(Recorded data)
┄┄┄┄┄┄┄┄┄┄┄┄┄┄┄┄┄┄┄┄
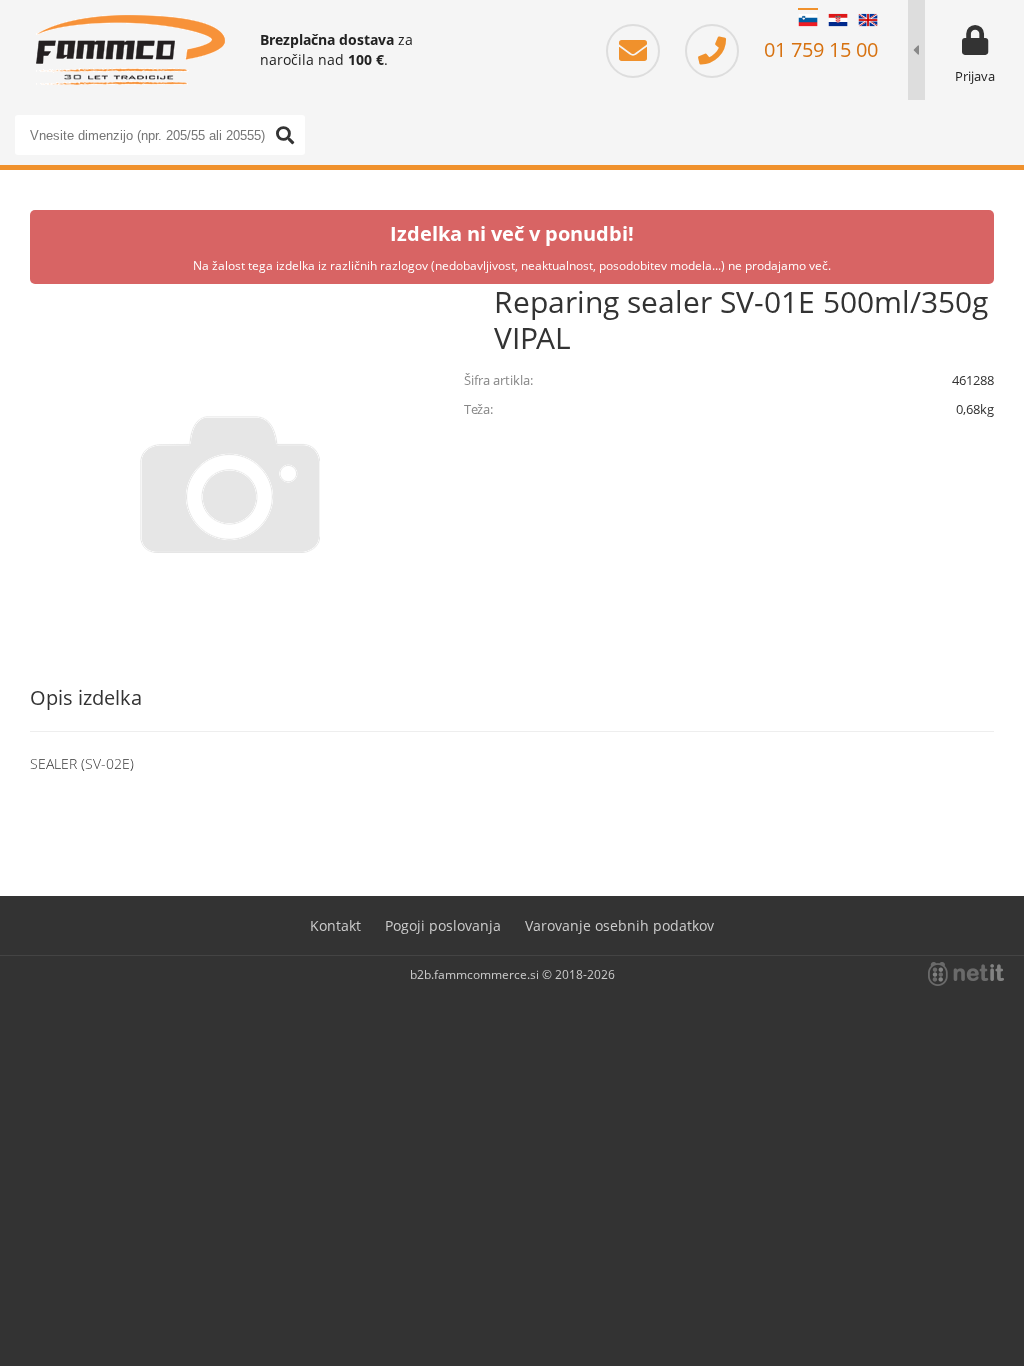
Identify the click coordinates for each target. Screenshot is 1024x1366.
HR (838, 20)
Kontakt (335, 925)
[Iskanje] (285, 135)
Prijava (975, 76)
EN (868, 20)
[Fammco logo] (130, 50)
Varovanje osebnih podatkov (619, 925)
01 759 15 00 (818, 49)
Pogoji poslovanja (443, 925)
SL (808, 20)
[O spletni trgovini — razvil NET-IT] (966, 974)
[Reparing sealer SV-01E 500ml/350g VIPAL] (230, 484)
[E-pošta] (643, 49)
┄┄┄┄┄┄┄┄┄┄┄┄┄┄┄┄┄┄┄┄
All entries should be given again exactly, except that pictures are to be excluded.

YOUR SOLUTION
Identify the click coordinates for each target. Screenshot is 1024x1366.
HR (838, 20)
Kontakt (335, 925)
[Iskanje] (285, 135)
Prijava (975, 76)
EN (868, 20)
[Fammco logo] (130, 50)
Varovanje osebnih podatkov (619, 925)
01 759 15 00 (818, 49)
Pogoji poslovanja (443, 925)
SL (808, 20)
[O spletni trgovini — razvil NET-IT] (966, 974)
[Reparing sealer SV-01E 500ml/350g VIPAL] (230, 484)
[E-pošta] (643, 49)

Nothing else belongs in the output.